[antlr-interest] Honey Badger Theory

Sun Jan 22 23:16:15 PST 2012

Thanks Terence,

that gave me a little clue. I have already read your papers but there is 
none about honey badger, yet. A paper would be really interesting.

Another thing I noticed concerning speed:
(Maybe there already is an option to bypass this. If so, just tell me 
and ignore my suggestion :)

You create a field in the rule context class for each token which is 
explicitly named using the a=b synax. For large rules, this might result 
in a very large context object. Since we can do left recursion now, 
there might be VERY large rules like the expr rule of the R grammar you 
posted. Now imagine I name each sub-expression in the rule differently:

expr    :       '{' l=exprlist '}'
         |       '(' subExpr=expr ')'
         |       e=expr '[[' params=sublist ']' ']'
         |       scope=expr ('::'|':::') member=expr
         |       lexpr=expr ('$'|'@') rexpr=expr
...

For the full expr rule, this would result in a context with around 50 
fields to hold the named tokens which would result in a very large 
memory footprint and unnecessary loss of performance due to increased 
allocation overhead.

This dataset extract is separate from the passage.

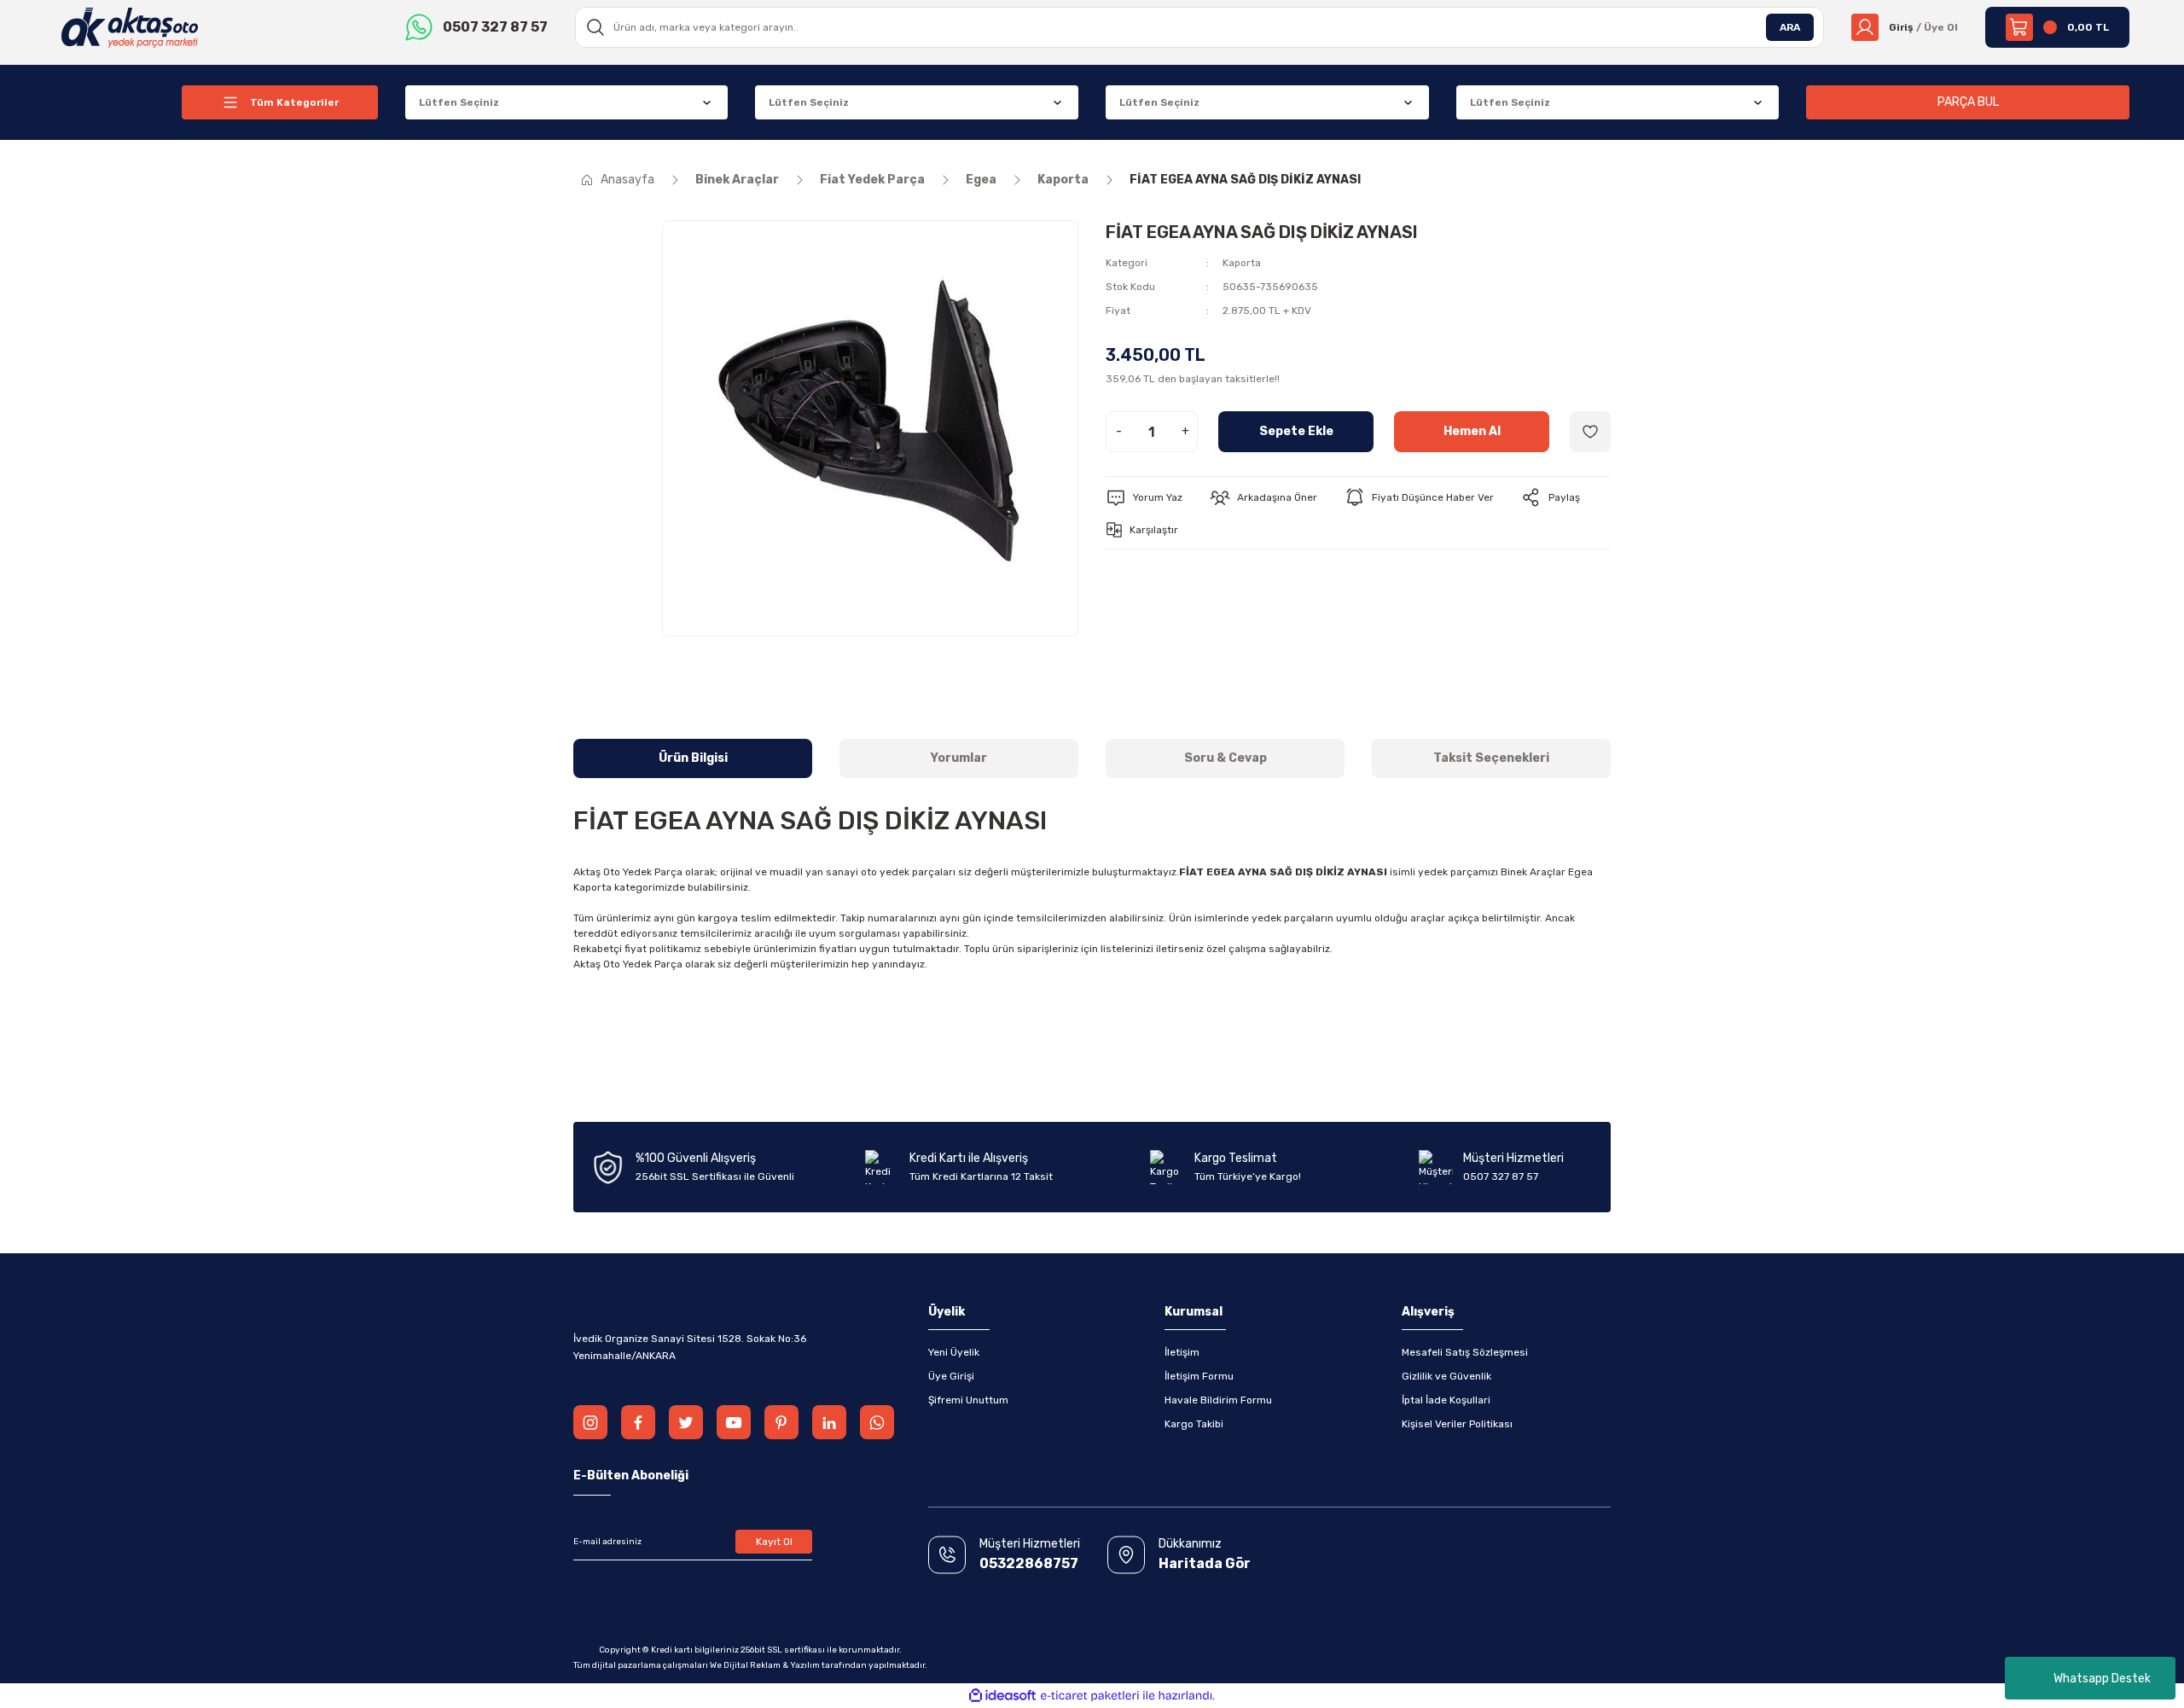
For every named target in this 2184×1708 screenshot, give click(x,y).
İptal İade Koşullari (1446, 1400)
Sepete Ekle (1296, 431)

I see that it is partly my fault, because I named 
the exprs differently. However, people often want meaningful names and 
if rules contain tokens of different types, then you even NEED different 
fields for them.

Suggestion:
Add an option which makes the named tokens only local variables in the 
parsing function of the rule (each scoped locally in a block for the 
alternative). You can't use them in listeners then, but for people which 
write their code directly into the parser this would be a very welcomed 
improvement. People which use listeners just don't use the option. Btw 
there should be an option to disable listeners all together. Is there one?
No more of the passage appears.